### Stated goal
Convert the material below into a JSON list of strings with one string per line, leaving out any blank lines.

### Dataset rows
________
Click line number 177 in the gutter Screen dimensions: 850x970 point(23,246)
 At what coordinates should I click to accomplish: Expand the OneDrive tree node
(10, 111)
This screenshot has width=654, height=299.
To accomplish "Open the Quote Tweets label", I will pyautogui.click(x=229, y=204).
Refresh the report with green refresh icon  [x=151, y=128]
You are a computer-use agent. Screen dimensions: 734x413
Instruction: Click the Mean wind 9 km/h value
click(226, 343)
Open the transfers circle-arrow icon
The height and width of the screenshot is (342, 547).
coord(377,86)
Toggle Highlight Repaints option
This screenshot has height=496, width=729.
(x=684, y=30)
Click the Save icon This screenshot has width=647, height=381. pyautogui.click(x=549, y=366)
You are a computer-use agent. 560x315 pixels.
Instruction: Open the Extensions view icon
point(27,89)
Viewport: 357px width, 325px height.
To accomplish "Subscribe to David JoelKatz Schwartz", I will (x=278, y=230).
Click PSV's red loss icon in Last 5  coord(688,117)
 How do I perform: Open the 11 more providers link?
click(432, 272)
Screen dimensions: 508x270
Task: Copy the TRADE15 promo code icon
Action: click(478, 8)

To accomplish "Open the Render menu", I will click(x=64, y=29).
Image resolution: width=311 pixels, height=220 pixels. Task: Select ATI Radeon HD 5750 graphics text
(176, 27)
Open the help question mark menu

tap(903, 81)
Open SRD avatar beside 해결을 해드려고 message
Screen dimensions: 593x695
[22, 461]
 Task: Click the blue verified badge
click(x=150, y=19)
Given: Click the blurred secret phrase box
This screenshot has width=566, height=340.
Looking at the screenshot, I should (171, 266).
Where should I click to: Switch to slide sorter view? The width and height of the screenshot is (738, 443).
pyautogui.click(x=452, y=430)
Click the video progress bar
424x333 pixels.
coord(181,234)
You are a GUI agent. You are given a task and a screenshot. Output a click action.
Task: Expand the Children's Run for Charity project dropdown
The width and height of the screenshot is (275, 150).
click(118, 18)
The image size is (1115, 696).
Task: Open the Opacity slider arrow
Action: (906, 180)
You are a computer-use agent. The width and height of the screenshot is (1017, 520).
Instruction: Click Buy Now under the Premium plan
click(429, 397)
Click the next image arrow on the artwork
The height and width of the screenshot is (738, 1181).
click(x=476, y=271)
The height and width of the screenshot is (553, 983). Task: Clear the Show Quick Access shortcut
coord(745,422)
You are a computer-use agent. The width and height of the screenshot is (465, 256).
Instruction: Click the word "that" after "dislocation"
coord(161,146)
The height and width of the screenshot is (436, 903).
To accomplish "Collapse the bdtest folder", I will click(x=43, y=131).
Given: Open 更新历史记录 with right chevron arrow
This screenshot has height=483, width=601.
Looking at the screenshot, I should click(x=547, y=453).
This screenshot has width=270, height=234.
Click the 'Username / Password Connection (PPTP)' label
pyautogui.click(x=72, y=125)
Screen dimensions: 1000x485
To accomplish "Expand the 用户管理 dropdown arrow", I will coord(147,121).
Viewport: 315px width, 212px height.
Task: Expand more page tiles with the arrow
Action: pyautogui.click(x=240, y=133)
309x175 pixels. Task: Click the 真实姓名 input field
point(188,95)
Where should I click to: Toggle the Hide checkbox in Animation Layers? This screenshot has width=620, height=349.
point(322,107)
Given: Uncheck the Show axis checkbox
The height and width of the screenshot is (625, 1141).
________
### Exercise answer
[
  "Click line number 177 in the gutter Screen dimensions: 850x970 point(23,246)",
  " At what coordinates should I click to accomplish: Expand the OneDrive tree node",
  "(10, 111)",
  "This screenshot has width=654, height=299.",
  "To accomplish \"Open the Quote Tweets label\", I will pyautogui.click(x=229, y=204).",
  "Refresh the report with green refresh icon  [x=151, y=128]",
  "You are a computer-use agent. Screen dimensions: 734x413",
  "Instruction: Click the Mean wind 9 km/h value",
  "click(226, 343)",
  "Open the transfers circle-arrow icon",
  "The height and width of the screenshot is (342, 547).",
  "coord(377,86)",
  "Toggle Highlight Repaints option",
  "This screenshot has height=496, width=729.",
  "(x=684, y=30)",
  "Click the Save icon This screenshot has width=647, height=381. pyautogui.click(x=549, y=366)",
  "You are a computer-use agent. 560x315 pixels.",
  "Instruction: Open the Extensions view icon",
  "point(27,89)",
  "Viewport: 357px width, 325px height.",
  "To accomplish \"Subscribe to David JoelKatz Schwartz\", I will (x=278, y=230).",
  "Click PSV's red loss icon in Last 5  coord(688,117)",
  " How do I perform: Open the 11 more providers link?",
  "click(432, 272)",
  "Screen dimensions: 508x270",
  "Task: Copy the TRADE15 promo code icon",
  "Action: click(478, 8)",
  "To accomplish \"Open the Render menu\", I will click(x=64, y=29).",
  "Image resolution: width=311 pixels, height=220 pixels. Task: Select ATI Radeon HD 5750 graphics text",
  "(176, 27)",
  "Open the help question mark menu",
  "tap(903, 81)",
  "Open SRD avatar beside 해결을 해드려고 message",
  "Screen dimensions: 593x695",
  "[22, 461]",
  " Task: Click the blue verified badge",
  "click(x=150, y=19)",
  "Given: Click the blurred secret phrase box",
  "This screenshot has width=566, height=340.",
  "Looking at the screenshot, I should (171, 266).",
  "Where should I click to: Switch to slide sorter view? The width and height of the screenshot is (738, 443).",
  "pyautogui.click(x=452, y=430)",
  "Click the video progress bar",
  "424x333 pixels.",
  "coord(181,234)",
  "You are a GUI agent. You are given a task and a screenshot. Output a click action.",
  "Task: Expand the Children's Run for Charity project dropdown",
  "The width and height of the screenshot is (275, 150).",
  "click(118, 18)",
  "The image size is (1115, 696).",
  "Task: Open the Opacity slider arrow",
  "Action: (906, 180)",
  "You are a computer-use agent. The width and height of the screenshot is (1017, 520).",
  "Instruction: Click Buy Now under the Premium plan",
  "click(429, 397)",
  "Click the next image arrow on the artwork",
  "The height and width of the screenshot is (738, 1181).",
  "click(x=476, y=271)",
  "The height and width of the screenshot is (553, 983). Task: Clear the Show Quick Access shortcut",
  "coord(745,422)",
  "You are a computer-use agent. The width and height of the screenshot is (465, 256).",
  "Instruction: Click the word \"that\" after \"dislocation\"",
  "coord(161,146)",
  "The height and width of the screenshot is (436, 903).",
  "To accomplish \"Collapse the bdtest folder\", I will click(x=43, y=131).",
  "Given: Open 更新历史记录 with right chevron arrow",
  "This screenshot has height=483, width=601.",
  "Looking at the screenshot, I should click(x=547, y=453).",
  "This screenshot has width=270, height=234.",
  "Click the 'Username / Password Connection (PPTP)' label",
  "pyautogui.click(x=72, y=125)",
  "Screen dimensions: 1000x485",
  "To accomplish \"Expand the 用户管理 dropdown arrow\", I will coord(147,121).",
  "Viewport: 315px width, 212px height.",
  "Task: Expand more page tiles with the arrow",
  "Action: pyautogui.click(x=240, y=133)",
  "309x175 pixels. Task: Click the 真实姓名 input field",
  "point(188,95)",
  "Where should I click to: Toggle the Hide checkbox in Animation Layers? This screenshot has width=620, height=349.",
  "point(322,107)",
  "Given: Uncheck the Show axis checkbox",
  "The height and width of the screenshot is (625, 1141)."
]